- Crest of Yarranlea Primary School

Location
- Mount Gravatt, Queensland Australia
- Coordinates: 27°32′36″S 153°3′56″E﻿ / ﻿27.54333°S 153.06556°E

Information
- Type: Independent school, co-educational, primary, day school
- Motto: Believe Achieve
- Established: 1883-1900 (Hermitage Provisional School); 1901–1977 (Yarranlea State School); 1979–1986 (Museum display school); 1987–2013 (Old Yarranlea State School); 2014–Present (Yarranlea Primary School);
- Principal: David Costin
- Campus: Urban (Mount Gravatt)
- Website: www.yarranlea.qld.edu.au

= Yarranlea Primary School =

Yarranlea Primary School is an independent co-educational primary school located in the Mount Gravatt campus of Griffith University in Mount Gravatt, Queensland, Australia.

==History==
The school opened on 22 January 1883 in Yarranlea, Queensland as Hermitage Provisional School.

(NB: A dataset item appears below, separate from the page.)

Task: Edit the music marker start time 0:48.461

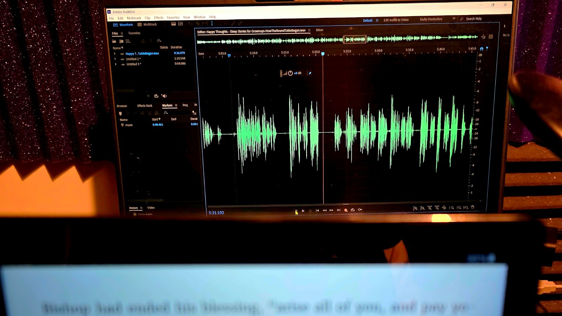Action: tap(158, 124)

The school building which is still in use at the school's current Mount Gravatt, Queensland location was constructed on the Yarranlea site in 1888. This school building is heritage listed by Brisbane City Council.

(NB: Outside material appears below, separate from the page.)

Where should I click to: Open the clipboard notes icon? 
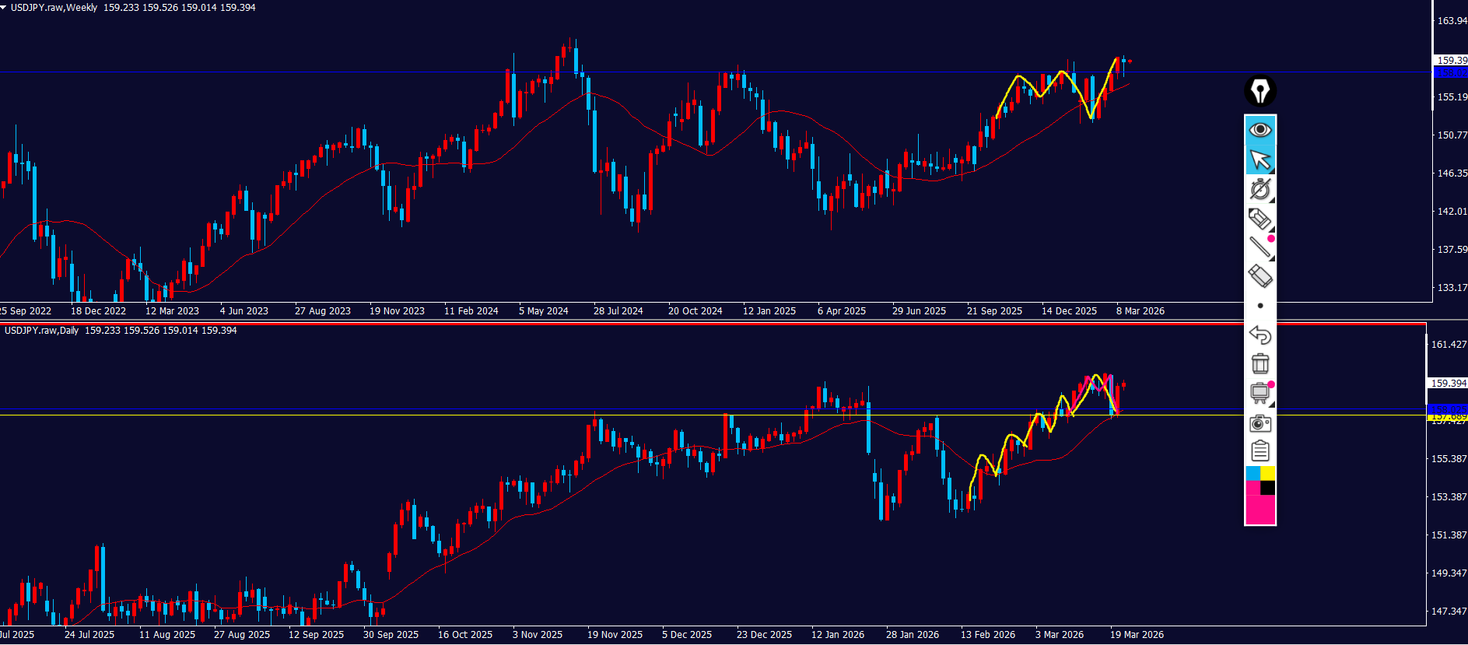[1260, 451]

In 1901, the school was changed to a State School and thus was renamed Yarranlea State School. Due to falling attendance, Yarranlea State School closed was in 1977.

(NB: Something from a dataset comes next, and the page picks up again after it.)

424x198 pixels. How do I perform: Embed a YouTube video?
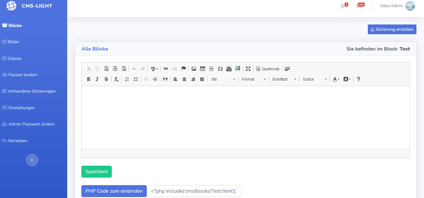tap(229, 69)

In 1979, the school building was relocated to from its Yarranlea location to the Mount Gravatt College of Advanced Education (now Griffith University Mount Gravatt campus) which is located in Mount Gravatt, Queensland, Australia. The school building was used as a museum display school.

In 1987, the school building was again relocated a short distance within the Griffith University Mount Gravatt campus. On 27 January 1987, the school reopened as Old Yarranlea State School. It provided the opportunity for trainee teachers to experience a one-teacher school environment.

In December 2013, the school was once again closed by Education Queensland as part of a broader schools cost-cutting program by the Newman government. The school's website was partially archived.

The school was reopened as an independent school in July 2014 as Yarranlea Primary School.